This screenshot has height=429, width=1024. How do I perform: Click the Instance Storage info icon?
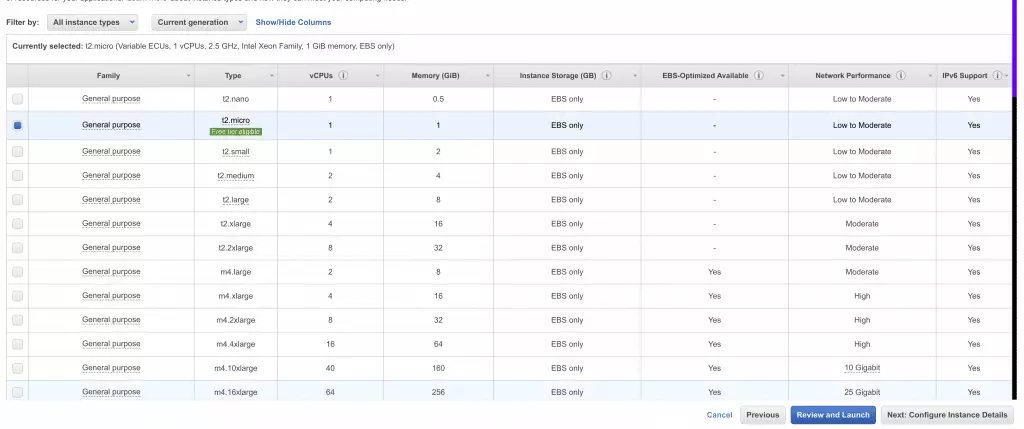click(607, 76)
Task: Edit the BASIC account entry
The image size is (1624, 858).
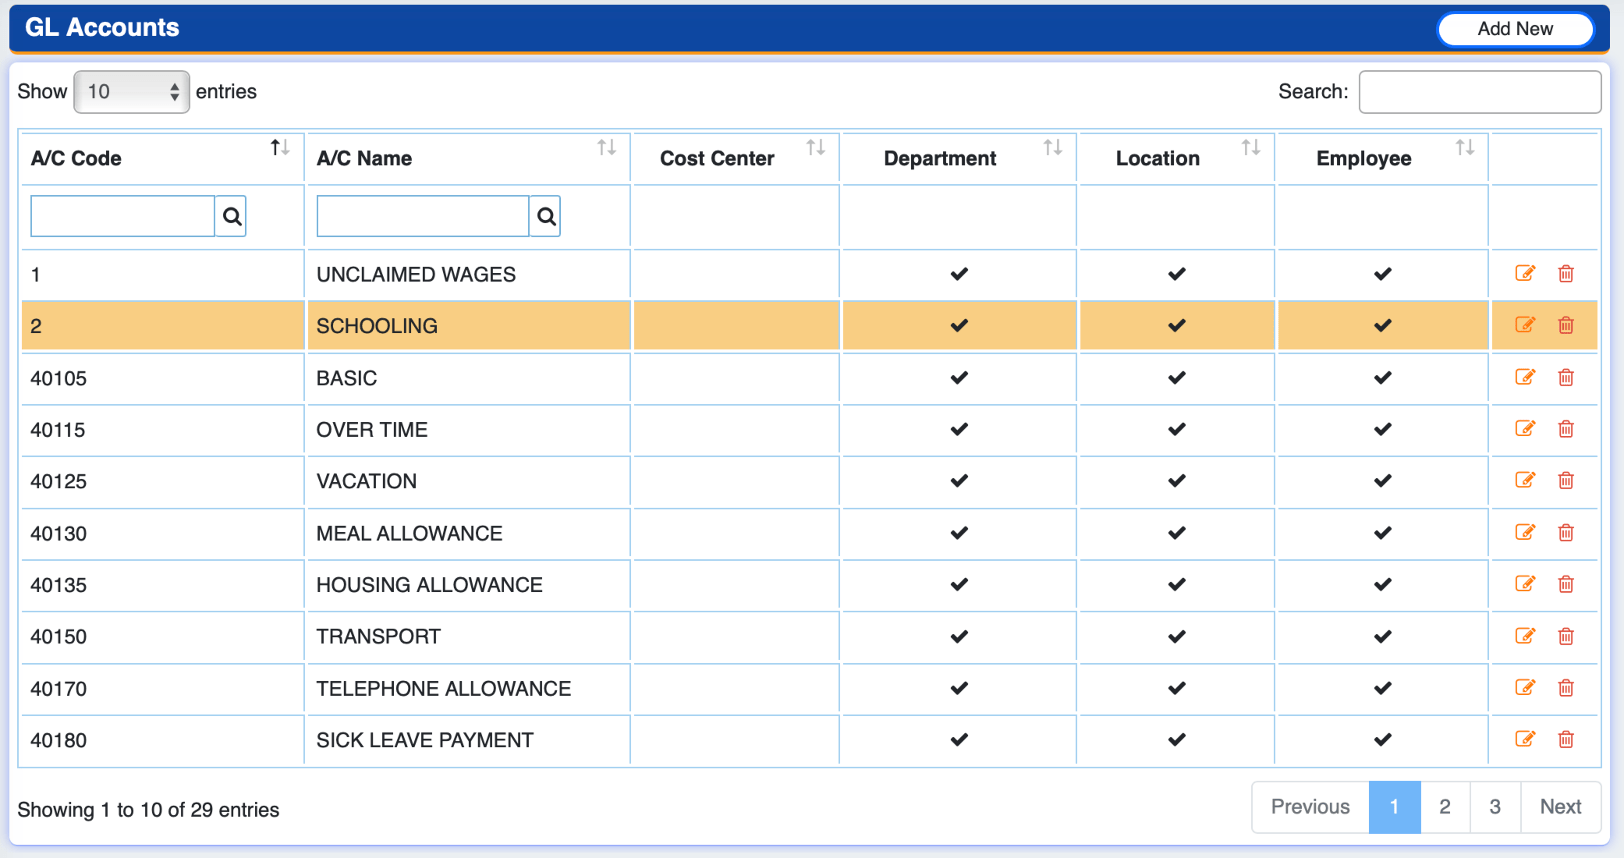Action: (1525, 377)
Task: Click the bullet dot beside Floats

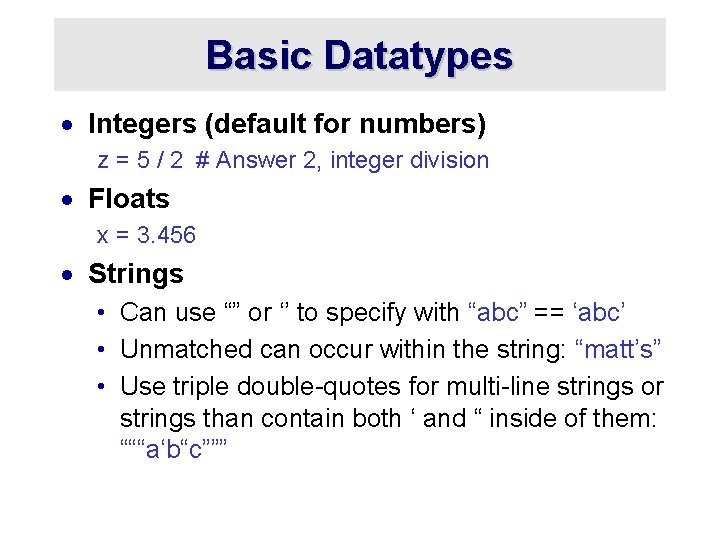Action: click(67, 200)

◇ ◇ ◇

Problem to work on:
Your answer must be an exact copy of every entry, with the pictures left out.

Solution to the exercise:
This screenshot has height=429, width=1024. How do I perform: Click the Instance Storage info icon?
click(607, 76)
Task: Edit the BASIC account entry
The image size is (1624, 858).
Action: (1525, 377)
Task: Click the bullet dot beside Floats

Action: click(67, 200)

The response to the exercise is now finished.